Exercise prompt:
The records below are to be repeated in full, exactly as they are.
Start of Records shown
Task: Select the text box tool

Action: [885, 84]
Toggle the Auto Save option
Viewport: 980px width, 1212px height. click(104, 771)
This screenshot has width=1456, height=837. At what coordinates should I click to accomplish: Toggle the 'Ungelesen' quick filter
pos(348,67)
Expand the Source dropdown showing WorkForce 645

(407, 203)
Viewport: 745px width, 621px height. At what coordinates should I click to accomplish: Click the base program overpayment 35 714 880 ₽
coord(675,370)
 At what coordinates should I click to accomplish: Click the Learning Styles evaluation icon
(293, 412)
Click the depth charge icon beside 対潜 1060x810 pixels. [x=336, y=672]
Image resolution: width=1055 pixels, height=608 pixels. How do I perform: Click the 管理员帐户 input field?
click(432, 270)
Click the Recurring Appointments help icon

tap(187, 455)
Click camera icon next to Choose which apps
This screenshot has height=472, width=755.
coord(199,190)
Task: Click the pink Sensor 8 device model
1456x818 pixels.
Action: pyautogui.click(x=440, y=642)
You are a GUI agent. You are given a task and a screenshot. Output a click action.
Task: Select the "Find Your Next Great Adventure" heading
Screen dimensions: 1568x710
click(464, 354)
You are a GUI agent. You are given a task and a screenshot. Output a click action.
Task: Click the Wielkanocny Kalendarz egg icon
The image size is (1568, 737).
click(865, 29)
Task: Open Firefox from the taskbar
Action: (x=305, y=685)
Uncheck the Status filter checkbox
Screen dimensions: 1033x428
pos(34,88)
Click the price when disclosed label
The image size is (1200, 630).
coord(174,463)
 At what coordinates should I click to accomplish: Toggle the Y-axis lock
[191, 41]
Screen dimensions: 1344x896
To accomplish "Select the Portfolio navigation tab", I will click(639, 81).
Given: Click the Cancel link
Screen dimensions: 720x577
End of Records shown
Answer section:
Task: Select the text box tool

Action: [885, 84]
Toggle the Auto Save option
Viewport: 980px width, 1212px height. click(104, 771)
This screenshot has width=1456, height=837. At what coordinates should I click to accomplish: Toggle the 'Ungelesen' quick filter
pos(348,67)
Expand the Source dropdown showing WorkForce 645

(407, 203)
Viewport: 745px width, 621px height. At what coordinates should I click to accomplish: Click the base program overpayment 35 714 880 ₽
coord(675,370)
 At what coordinates should I click to accomplish: Click the Learning Styles evaluation icon
(293, 412)
Click the depth charge icon beside 対潜 1060x810 pixels. [x=336, y=672]
Image resolution: width=1055 pixels, height=608 pixels. How do I perform: Click the 管理员帐户 input field?
click(432, 270)
Click the Recurring Appointments help icon

tap(187, 455)
Click camera icon next to Choose which apps
This screenshot has height=472, width=755.
coord(199,190)
Task: Click the pink Sensor 8 device model
1456x818 pixels.
Action: pyautogui.click(x=440, y=642)
You are a GUI agent. You are given a task and a screenshot. Output a click action.
Task: Select the "Find Your Next Great Adventure" heading
Screen dimensions: 1568x710
click(464, 354)
You are a GUI agent. You are given a task and a screenshot. Output a click action.
Task: Click the Wielkanocny Kalendarz egg icon
The image size is (1568, 737).
click(865, 29)
Task: Open Firefox from the taskbar
Action: (x=305, y=685)
Uncheck the Status filter checkbox
Screen dimensions: 1033x428
pos(34,88)
Click the price when disclosed label
The image size is (1200, 630).
coord(174,463)
 At what coordinates should I click to accomplish: Toggle the Y-axis lock
[191, 41]
Screen dimensions: 1344x896
To accomplish "Select the Portfolio navigation tab", I will click(639, 81).
Given: Click the Cancel link
Screen dimensions: 720x577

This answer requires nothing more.